A 73-year-old male has a history of hypertension. He was an ex-smoker with heavy smoking for two packs per day for 20 years. In recent six months, he developed intermittent chest tightness and exertional dyspnea. The symptoms could be exacerbated with heavy exercise, and partially relieved after rest. On admission, his vital signs were as follows: temperature of 37°C, pulse rate of 68 bpm, respiratory rate of 17 /min, blood pressure of 165 / 79 mmHg, and oxygen saturation of 96% on room air.

Laboratory studies on admission demonstrated a normal blood cell count, normal cardiac enzymes level, normal liver and renal function. Electrocardiography displayed sinus rhythm with first degree atrioventricular block. Chest radiography showed cardiomegaly and prominence of pulmonary vascularity in bilateral hilar region. The patient underwent elective coronary angiography (CAG) as schedule.

The CAG performed via right radial artery revealed heavily calcified left main (LM) coronary bifurcation (Medina binary classification 1,1,1) and triple vessel disease (TVD) with proximal left anterior descending (LAD) coronary lesion (diameter stenosis about 70%), diffuse long left circumflex (LCx) coronary lesion (diameter stenosis about 80%), and proximal to distal diffuse long right coronary (RCA) lesion (diameter stenosis about 80%).

We engaged LMCA with a 7 Fr SL 3.5 guide catheter; a Sion Blue guide wire (GW) and a Sion GW were advanced to LAD-D and LCx-D. Optical coherence tomography (OCT) from LAD to LM showed severe circumferential calcification; OCT-based calcium score was 4. OCT from LCx to LM showed fibro-lipidic and fibro-calcified plaque; OCT-based calcium score was 1. Six runs of rotational atherectomy (RA) were performed using a 2.0 mm Rota burr with a Rota extra-support GW, with rotational speed of 126 k to 151 k rpm. Post-RA OCT showed increased luminal area and decreased minimal calcium thickness at LM bifurcation and LAD-P. 3D reconstructed OCT image implied low possibility of compromised side branch, we decided provisional LM to LAD stenting, followed by proximal optimization technique (POT), rewiring for stent struct opening of LCx ostium, kissing dilation, and final POT of LM. Post-stenting OCT showed good stent expansion and apposition. Angiogram showed good results with TIMI III blood flow in both LAD and LCx. We reconstructed the OCT images of target vessel before and after PCI to process the computational fluid dynamics (CFD) analysis offline.
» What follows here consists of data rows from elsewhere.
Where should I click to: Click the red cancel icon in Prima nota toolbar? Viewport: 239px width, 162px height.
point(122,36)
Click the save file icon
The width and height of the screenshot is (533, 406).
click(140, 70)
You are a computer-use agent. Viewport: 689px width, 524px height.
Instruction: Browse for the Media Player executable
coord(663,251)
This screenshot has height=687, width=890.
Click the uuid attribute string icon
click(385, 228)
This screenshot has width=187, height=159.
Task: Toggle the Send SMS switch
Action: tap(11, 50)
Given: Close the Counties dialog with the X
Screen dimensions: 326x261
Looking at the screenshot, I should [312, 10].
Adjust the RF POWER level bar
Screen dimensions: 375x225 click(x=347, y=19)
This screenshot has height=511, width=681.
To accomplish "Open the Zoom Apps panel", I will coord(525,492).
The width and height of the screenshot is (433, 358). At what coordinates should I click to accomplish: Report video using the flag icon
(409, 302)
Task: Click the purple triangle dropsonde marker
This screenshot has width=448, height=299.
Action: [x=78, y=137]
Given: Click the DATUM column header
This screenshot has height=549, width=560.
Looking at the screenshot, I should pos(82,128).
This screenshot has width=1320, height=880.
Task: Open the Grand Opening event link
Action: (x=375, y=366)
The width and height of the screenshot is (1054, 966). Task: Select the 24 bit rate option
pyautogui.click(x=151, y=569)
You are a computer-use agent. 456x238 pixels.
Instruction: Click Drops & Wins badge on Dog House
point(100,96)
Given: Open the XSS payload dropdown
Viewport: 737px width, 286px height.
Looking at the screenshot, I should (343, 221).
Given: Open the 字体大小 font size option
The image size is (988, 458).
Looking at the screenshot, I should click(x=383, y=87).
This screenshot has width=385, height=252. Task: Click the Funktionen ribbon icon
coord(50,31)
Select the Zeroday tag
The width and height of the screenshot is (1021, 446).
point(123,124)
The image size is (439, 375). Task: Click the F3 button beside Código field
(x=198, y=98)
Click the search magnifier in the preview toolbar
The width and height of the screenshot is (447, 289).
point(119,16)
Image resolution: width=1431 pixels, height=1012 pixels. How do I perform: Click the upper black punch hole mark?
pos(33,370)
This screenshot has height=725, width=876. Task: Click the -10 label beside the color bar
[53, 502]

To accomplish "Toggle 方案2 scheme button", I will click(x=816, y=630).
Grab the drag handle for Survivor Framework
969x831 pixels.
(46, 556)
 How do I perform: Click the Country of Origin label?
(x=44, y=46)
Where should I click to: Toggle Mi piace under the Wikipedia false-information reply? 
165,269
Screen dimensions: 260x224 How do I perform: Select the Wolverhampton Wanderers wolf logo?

The circumferential time-averaged wall shear stress (WSS) and calcium volumetry were evaluated. The velocity and WSS of LM bifurcation and proximal LAD level were significantly improved after RA and after optimized stenting, which implied a good result of intervention. The patient reported no adverse effect at three years of follow-up.

OCT has advantages on heavily calcified LM bifurcation PCI, providing information for calcium evaluation, visualization of GW crossing, stenting strategy, and stent optimization. We assessed OCT images of main vessel, side branch and reconstructed 3D geometry; decided doing RA with a 2.0 mm Rota burr and provisional stenting strategy. Post-processing CFD analysis provides information of bifurcation regional biomechanically related factors including flow velocity, pressure changes, and WSS, which are suggested as risk factors for developing CAD and future risk of in-stent restenosis and atherosclerosis. Application of CFD analysis for optimization of calcified bifurcation PCI is promising.